What is the state of Europe’s forests?
Trees cover 182 million hectares of the European Union (EU). That’s almost 40% of all EU territory. Yet, one third of European forest habitats assessed are in decline as shown in the EU Joint Research Centre’s (JRC) recent assessment of forest ecosystems.
Forests are increasingly at risk of droughts, fires, and rising temperatures, planted spruce forests fall prey to bark beetles, biomass power plants threaten to gobble up trees, old-growth forests on Natura 2000 sites continue to be illegally torn down, and more. This increasing pressure comes with large social, ecological and economic consequences.
EU forests are in a bad state and for the most part, this is due to the widely spread intensive forest management model.
In intensive forestry (also called conventional, rotational or clear-cut forestry), the trees in a large area are removed all at once, and often replaced by rows of typically single-species tree seedlings. Biodiverse forests become monoculture feedstocks.
Preliminary estimates show around three quarters of forests in Europe are managed through clearcutting, destroying ecosystems, depriving wildlife of their habitats, worsening air quality and increasing soil degradation and carbon dioxide emissions.
But it’s not just nature that’s suffering. Employment in the intensive forestry industry has declined by a third since 2000, undermining sustainable rural development. Europe’s last remaining Indigenous people, the Sámi, also battle logging on their lands in northern Finland and Sweden.
Scientists agree that healthy forests are crucial to climate and biodiversity solutions. To return to health, EU forest ecosystems require restoration, improved forest management and extended periods of recovery.
What does close-to-nature forestry mean?
Close-to-nature forestry, also known as continuous cover forestry, is an alternative to the more ‘traditional' intensive forestry model and a sustainable way of managing forests that could deliver strong environmental and socioeconomical benefits.
It means replacing clearcuts with lighter but more frequent harvestings, and allowing forests to naturally regenerate rather than transforming them into mono-species plantations. Such an approach can only be considered close-to-nature if it does not decrease the biodiversity of the forests. For example old-growth or primary forests should not be intervened with at all – sadly this still happens in many countries.
Close-to-nature forestry maintains the integrity, heterogeneity and complexity of forest ecosystems, while producing high-value wood and a steady income.
Fern’s work on close-to-nature forestry
What do Fern and our partners want?
For EU forest-related policies to stimulate alternative economic models that increase social justice and European forest resilience.
We are calling for a change in European forest governance so that it tackles the negative social and environmental consequences of industrial management, incentivises alternative such as close-to-nature forestry, and protects remaining natural and old-growth forests.
What is Fern doing?
We are pushing for the implementation of existing and future laws to restore forests.
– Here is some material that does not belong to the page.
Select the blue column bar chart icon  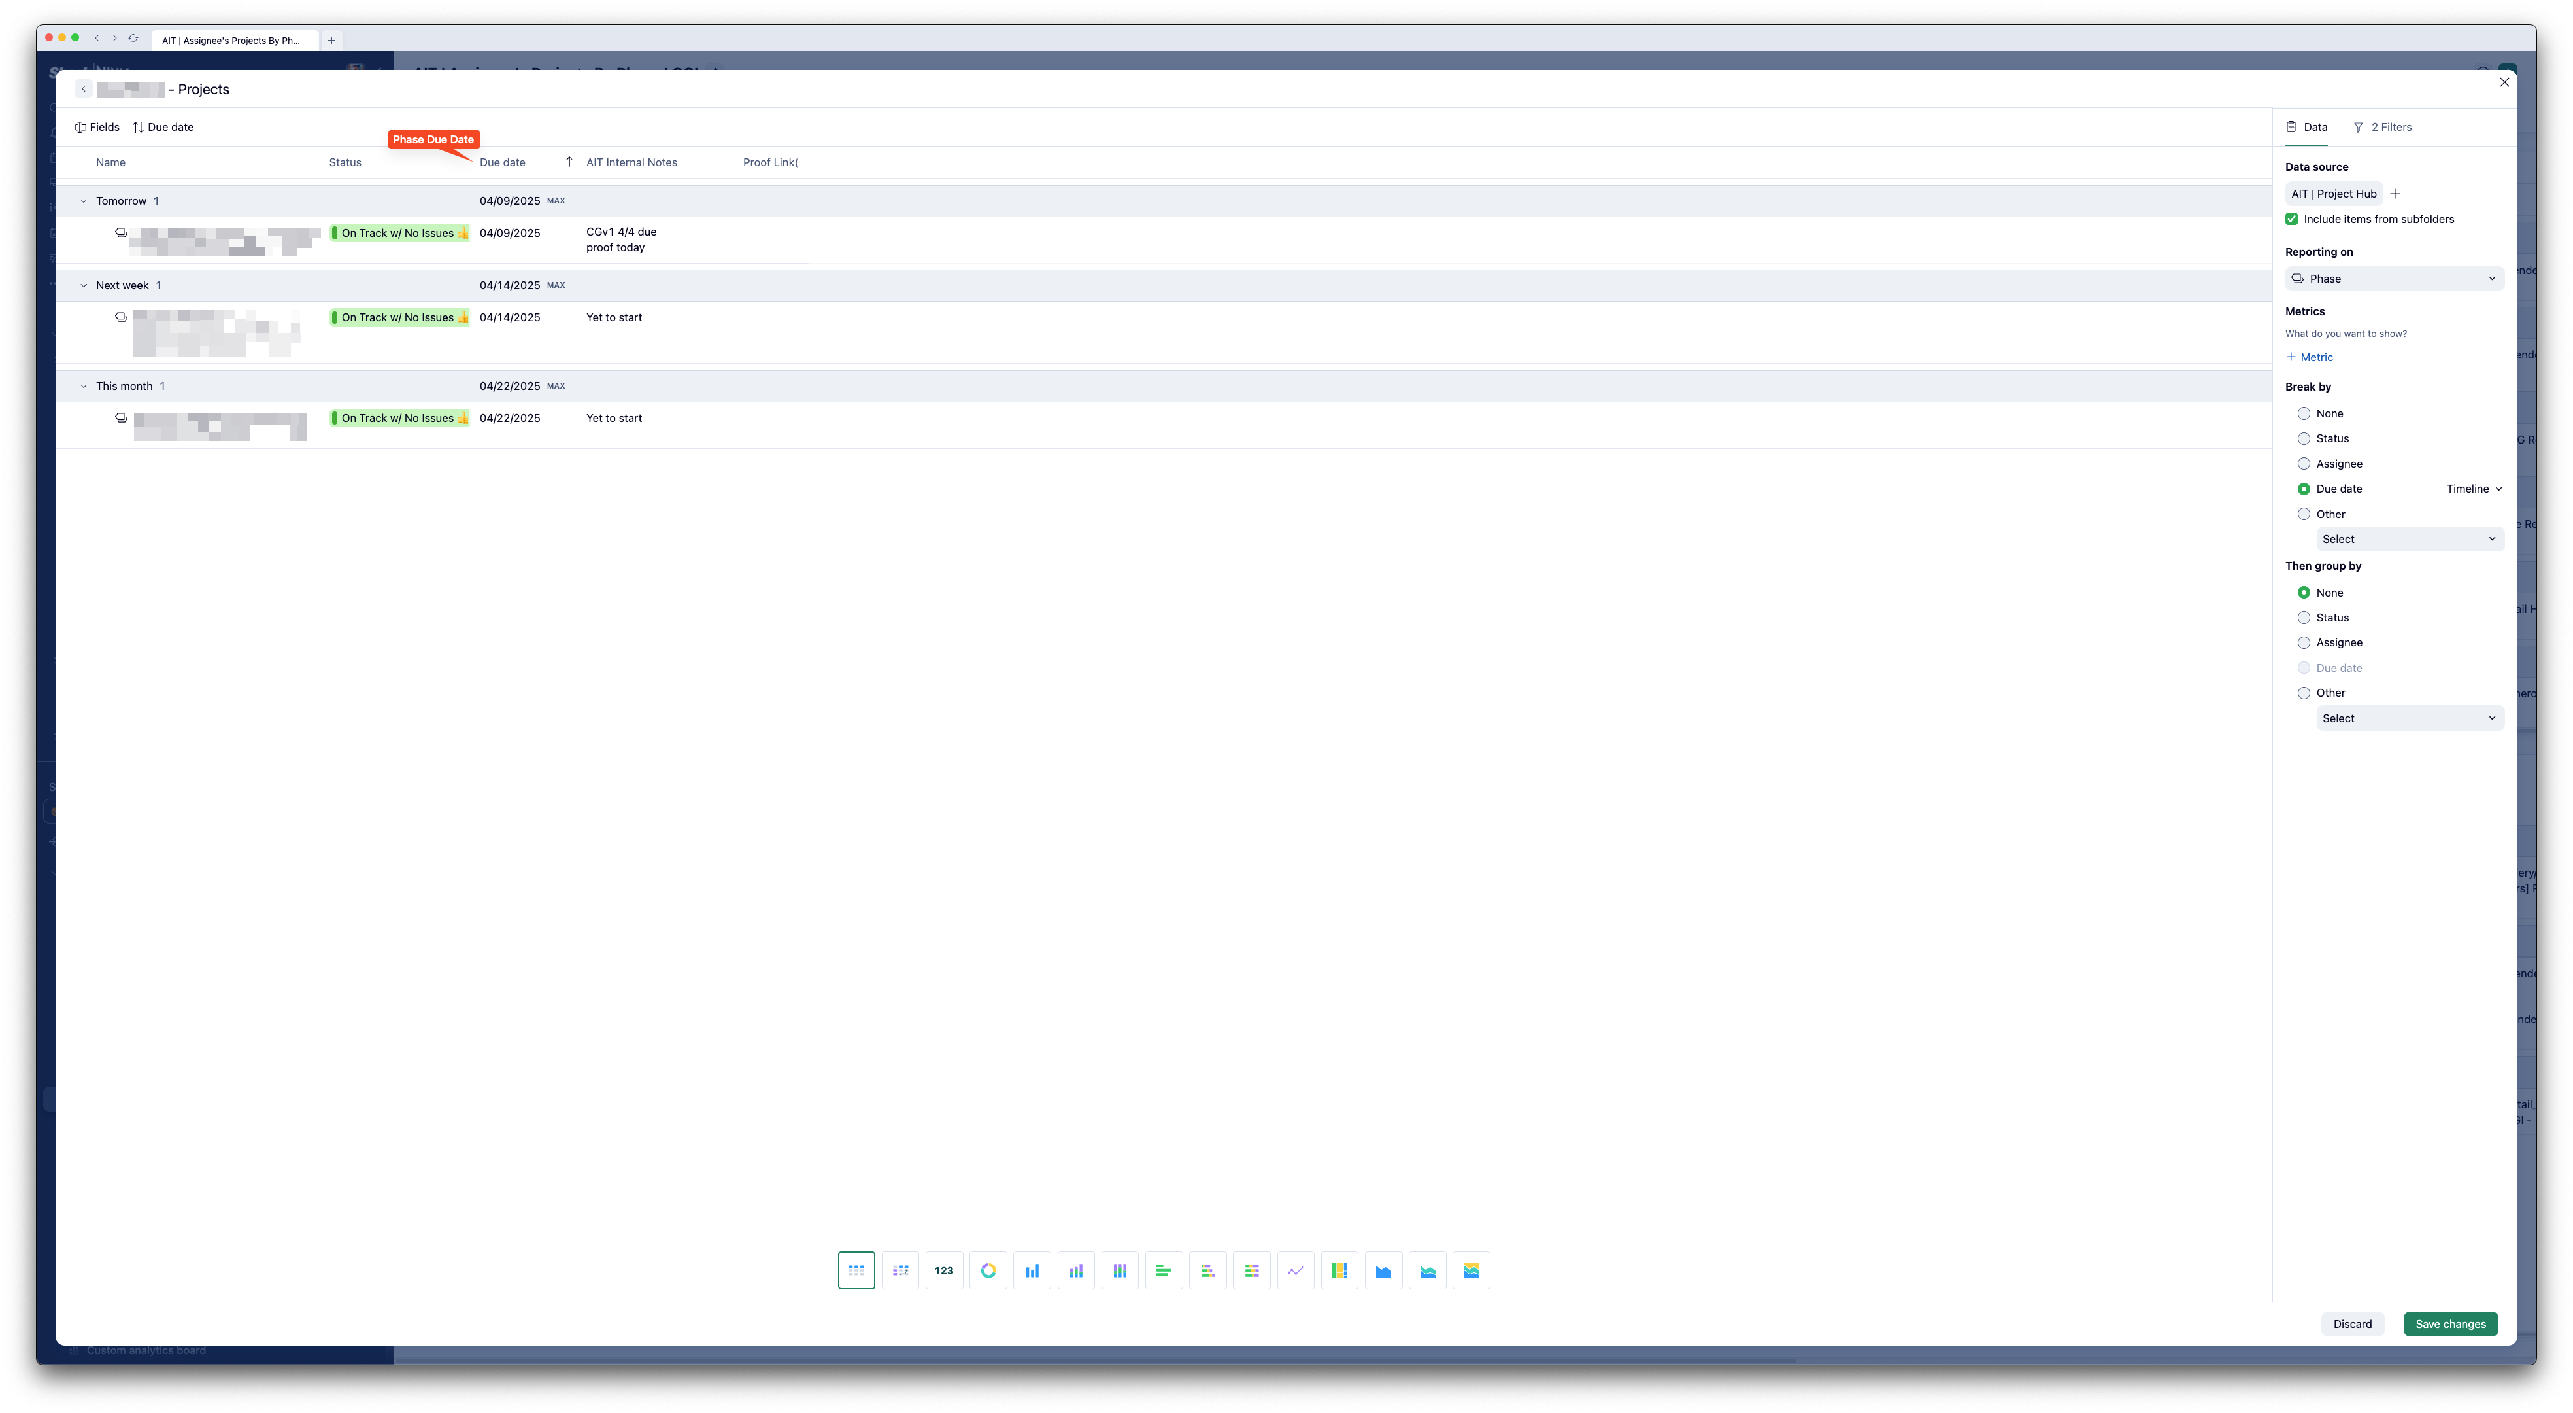pos(1032,1270)
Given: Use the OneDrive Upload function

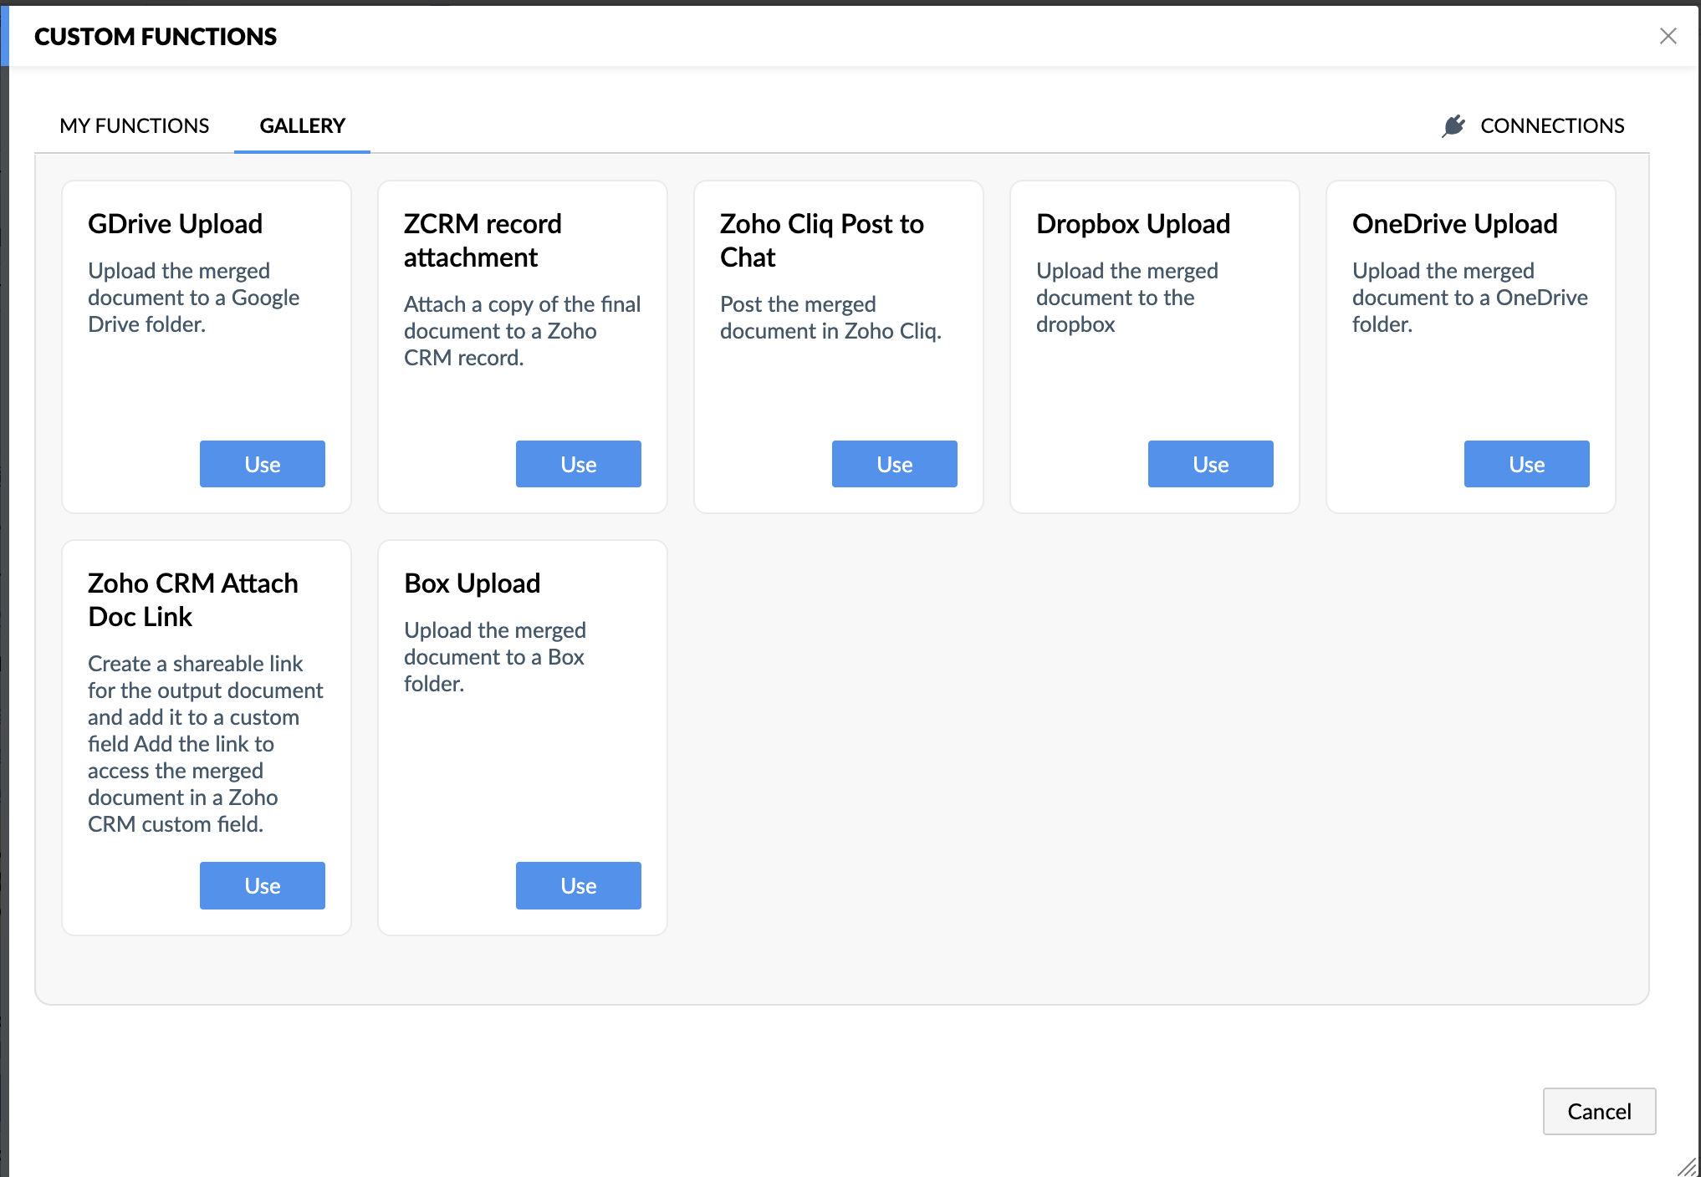Looking at the screenshot, I should click(1526, 464).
Concretely this could look like an EU framework to improve quality of and access to forest data. We are also raising awareness of the deteriorating state of European forests and elevating the voices of forest practitioners and partner organisations.
Is close-to-nature forestry economically viable and does it reduce jobs?
A common misconception is that environmentally-friendly, sustainable forestry methods reduce jobs and profits. In fact, close-to-nature forestry provides similar or superior profits to intensive forestry with the same number of jobs and more trained and specialised foresters.
Economic advantages of close-to-nature forestry include harvesting trees at their peak value, higher resilience to natural hazards and climate change, and income diversification.
What needs to happen next?
The EU needs to ensure that:
- subsidies are used to support the transition to forestry that benefits local communities, nature and the climate
- the EU Nature Restoration Law is implemented in a way that restores forests
- they introduce clear forest monitoring and strategic planning obligations for Member States
- they support national civil society organisations to hold Member States accountable for the impact of their forest management.